Pathfinders Neuromuscular Alliance aims to improve the quality of life of teenagers and adults with neuromuscular conditions. Our current projects are shown below, however as part of our current rebranding we are now exploring additional projects for the wider neuromuscular community:
Advice & Advocacy Service: We provide advice and advocacy for adults with neuromuscular conditions and their families. We work with individuals to identify what they want to achieve and help them to access existing services or work to secure new provision when necessary. Using our lived experience we can advise on a wide range of issues from accessing air travel to going to university or securing a care package. Adults are encouraged to contact us directly to access the service.
Information Guides: We work directly with clinical and subject experts to provide a range of information guides. Existing guides include a ventilation FAQ, a guide to assistive technology for iPhones and tablets and a nutrition guide. All our published guides will shortly be available on our website.
Prior to the pandemic we ran regular events at hospices and colleges meeting with groups of young people with neuromuscular conditions, to highlight what can be achieved as an adult and provide an opportunity for young people to quiz older adults on their experiences. The events were highly praised for their aspirational, positive approach.
Since the start of the Covid 19 pandemic we have massively expanded our online events programme, to provide information and social connections, tackling social isolation and supporting people to live lives to the full as much as possible.
Our closed Facebook group provides a safe space for adults with neuromuscular conditions to share their thoughts, experiences and concerns with other adults living with neuromuscular conditions.
We provide a number of volunteering roles for adults with neuromuscular conditions. These include our network of Pathfinders ambassadors, who provide consultancy services to organisations as well as mentoring to groups and individuals through our outreach programme.
We use our social media activity to raise awareness of the diverse and varied lives of adults with neuromuscular conditions. We invite our members to use the #NeuromuscularLife hashtag to share their lives with us and change the narrative from tragic depictions of disability to a recognition of the excellent quality of life that are possible with the right care and support.

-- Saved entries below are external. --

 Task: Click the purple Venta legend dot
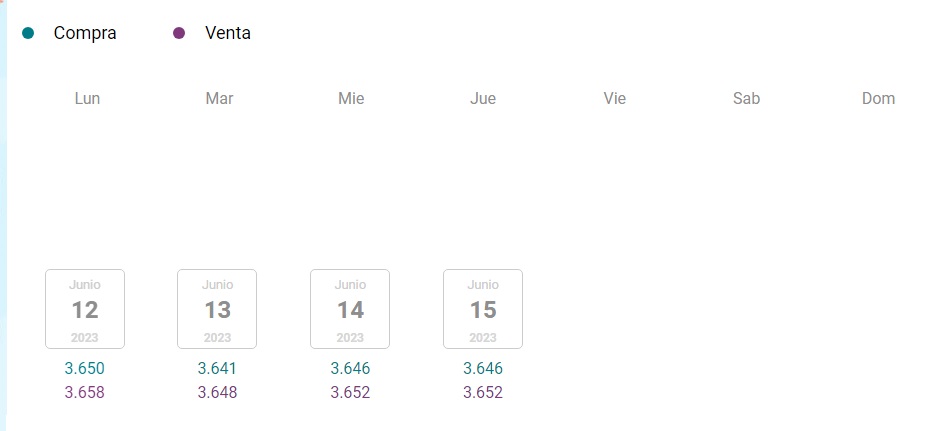click(179, 33)
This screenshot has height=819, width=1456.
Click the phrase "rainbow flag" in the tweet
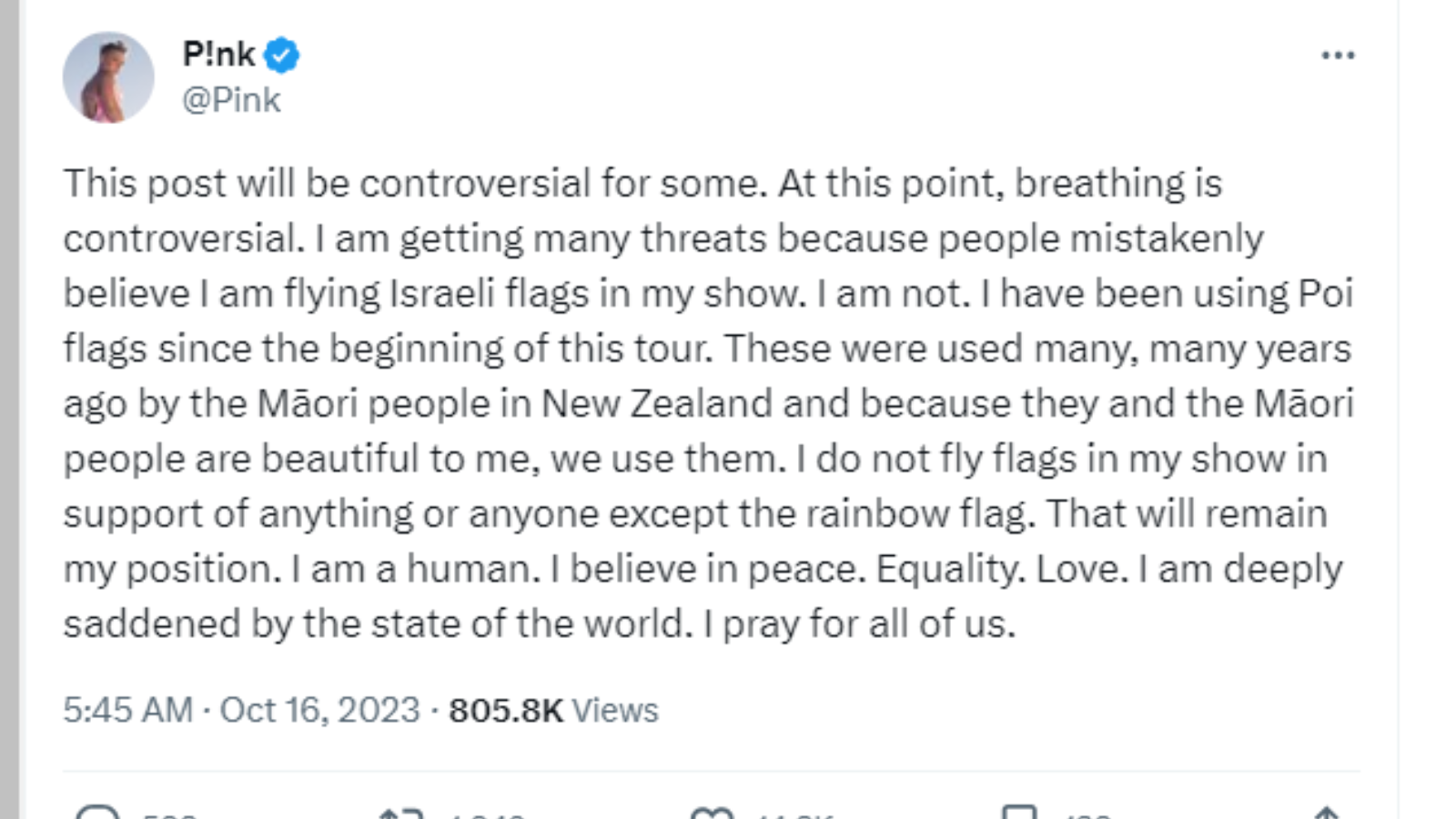920,514
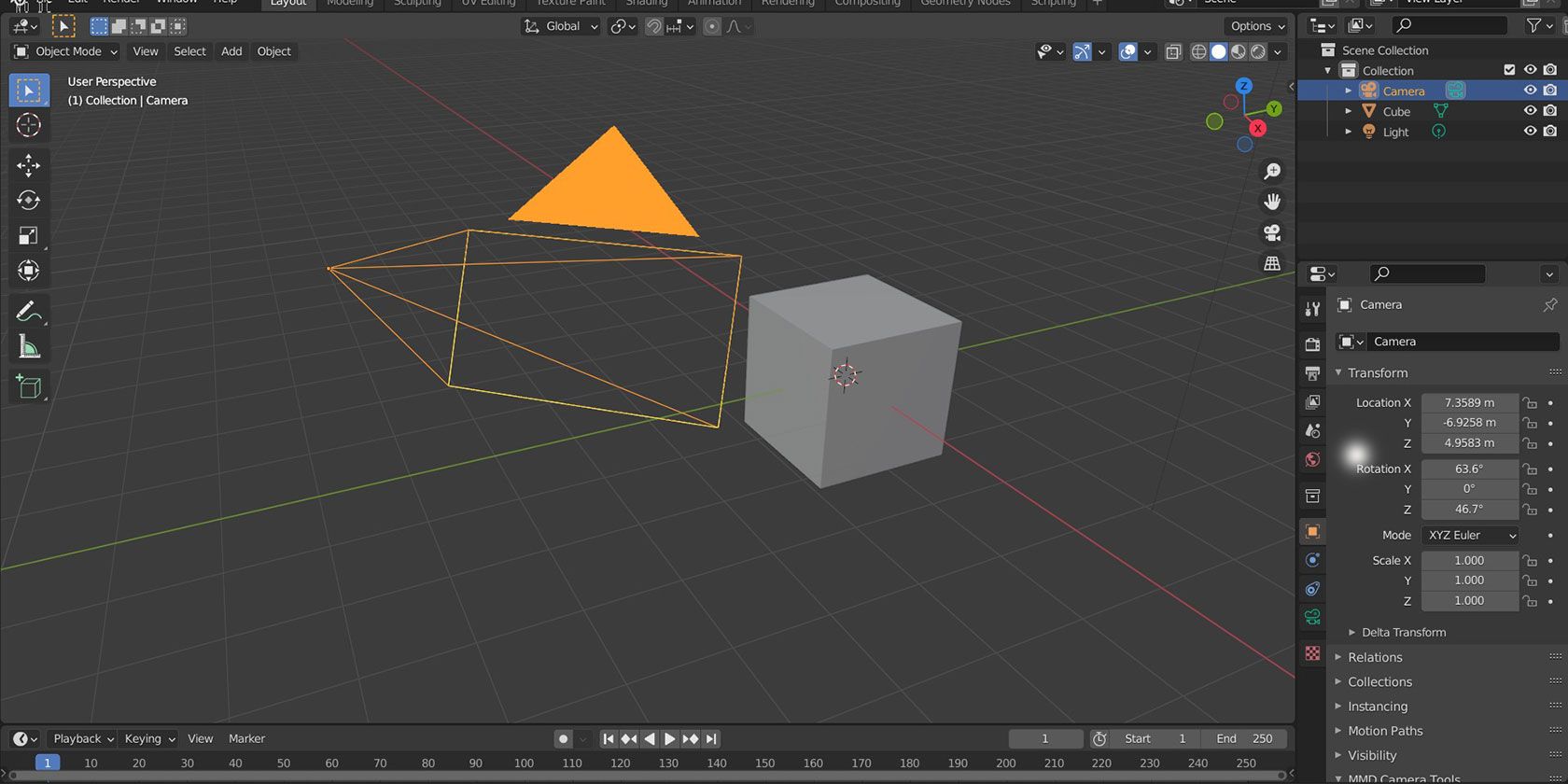Uncheck the Collection exclude checkbox

[x=1509, y=70]
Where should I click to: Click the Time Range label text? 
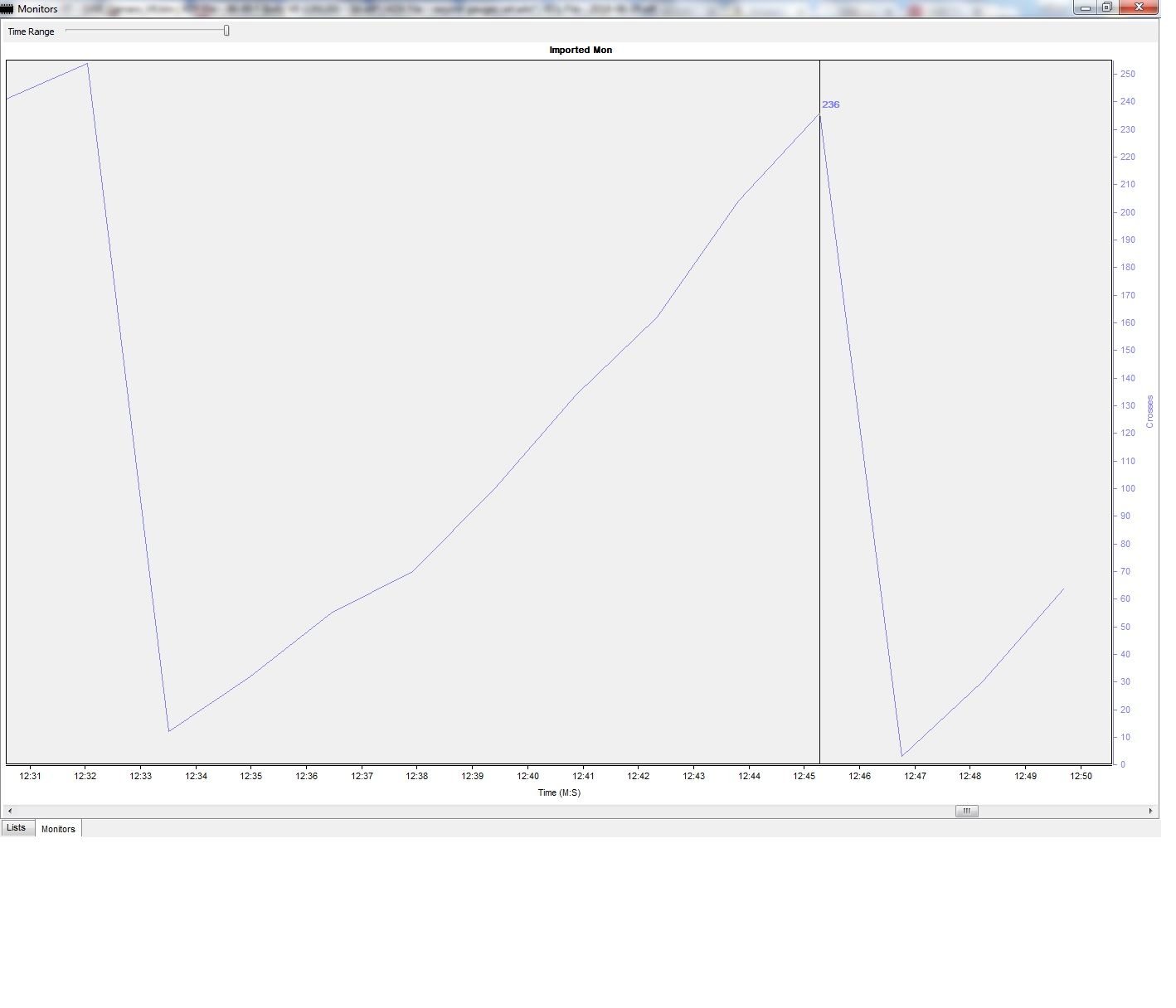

Through our DMD adult research campaign, funded by Duchenne UK, we are aiming to ensure new treatments for DMD are relevant and available to adults at any stage of the disease, to ensure no one is left behind in the race for a cure. We look forward to expanding our work to other neuromuscular conditions soon.
Our standards of care campaign seeks to identify best practice and improve consistency of care for adults with neuromuscular conditions. This involves working directly with the clinics themselves and in partnership with other charities such as MDUK in their Adult North Star programme as well as the NHS England Personalised Care Group.